Re: [DISCUSS] FLIP-269: Properly Handling the Processing Timers on Job Termination

Dawid Wysakowicz Mon, 28 Nov 2022 07:33:36 -0800

Do we really need to have separate methods for triggering/waiting/cancelling. To me it sounds rather counterintuitive. Why can't users just execute whatever they want in the handler itself instead of additional back and forth with the system? Moreover it still have the downside that if you call back to the `onTimer` method after `trigger` you have access to the Context which lets you register new timers.


I find following approach much simpler:


void onTimer(...) {
 doHandleTimer(timestamp);
}

void processPendingTimer(...) {
 // trigger
 doHandleTimer(timestamp);

 // for cancel, simply do nothing...
}

   Sorry I might not make it very clear here.

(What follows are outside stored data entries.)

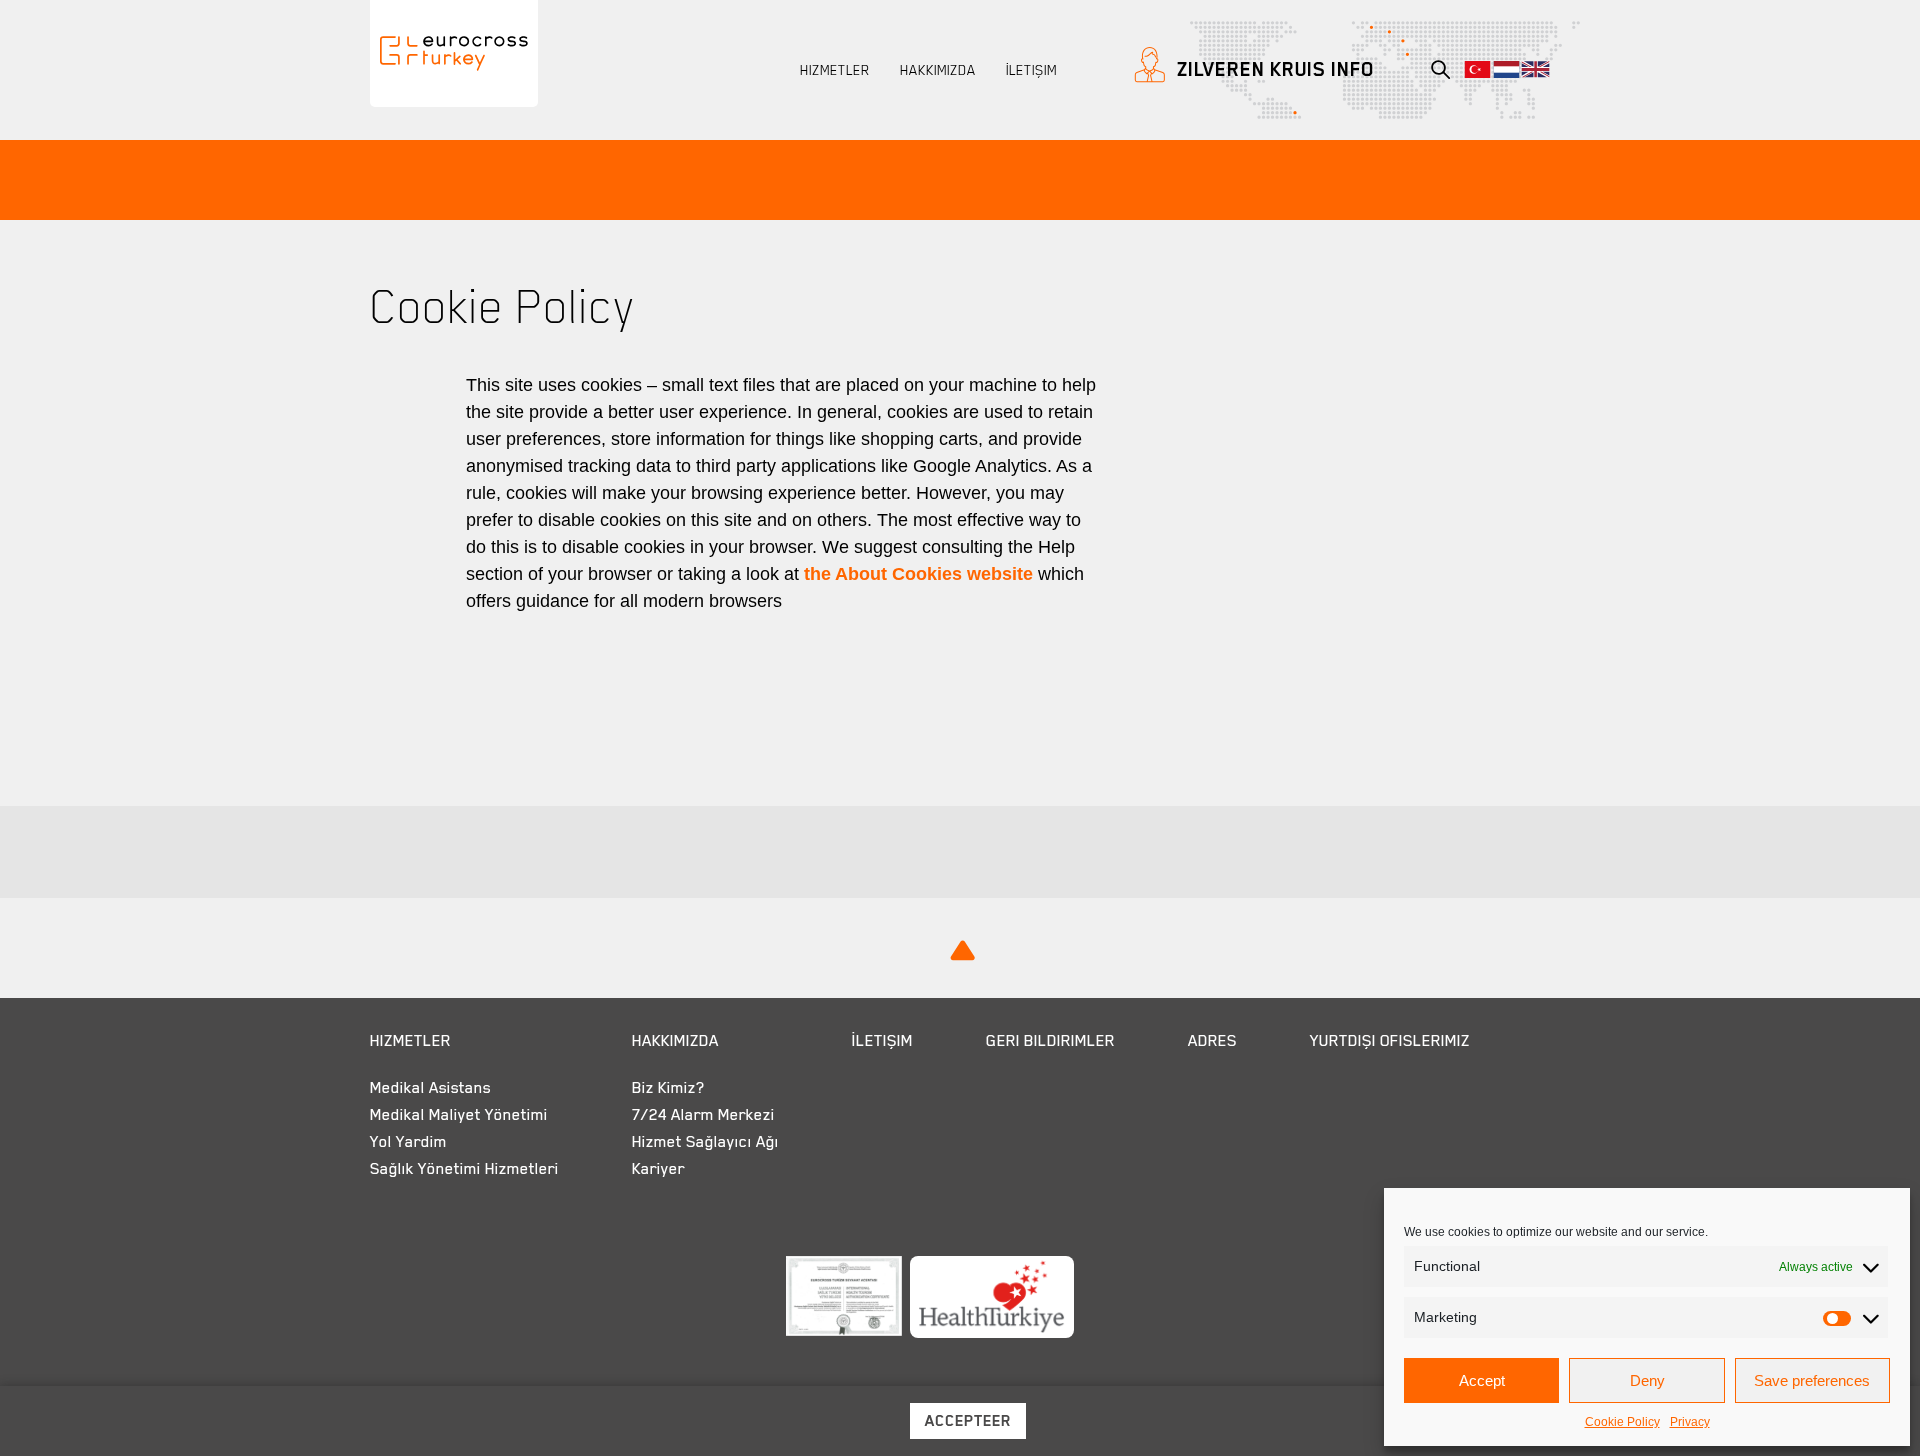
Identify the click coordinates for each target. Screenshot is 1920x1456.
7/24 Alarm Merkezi (703, 1115)
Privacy (1690, 1422)
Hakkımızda (938, 70)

I think the difficulty with 
supported
   setting the currentKey is a special issue for the callback options (no 
matter what
   the interface is) since it allows users to execute logic other than the one 
registered
   with the timers.
   The complexity comes from that currently we have two level of TimerServices:
   The ProcessingTimerService (there is no key) and InternalTimerService (with 
key).
   Currently only ProcessingTimerService is exposed to the runtime and
   InternalTimerService is much more a utility to implement the operator.
   Then with the current code, the runtime could only access to
   ProcessingTimerService on termination.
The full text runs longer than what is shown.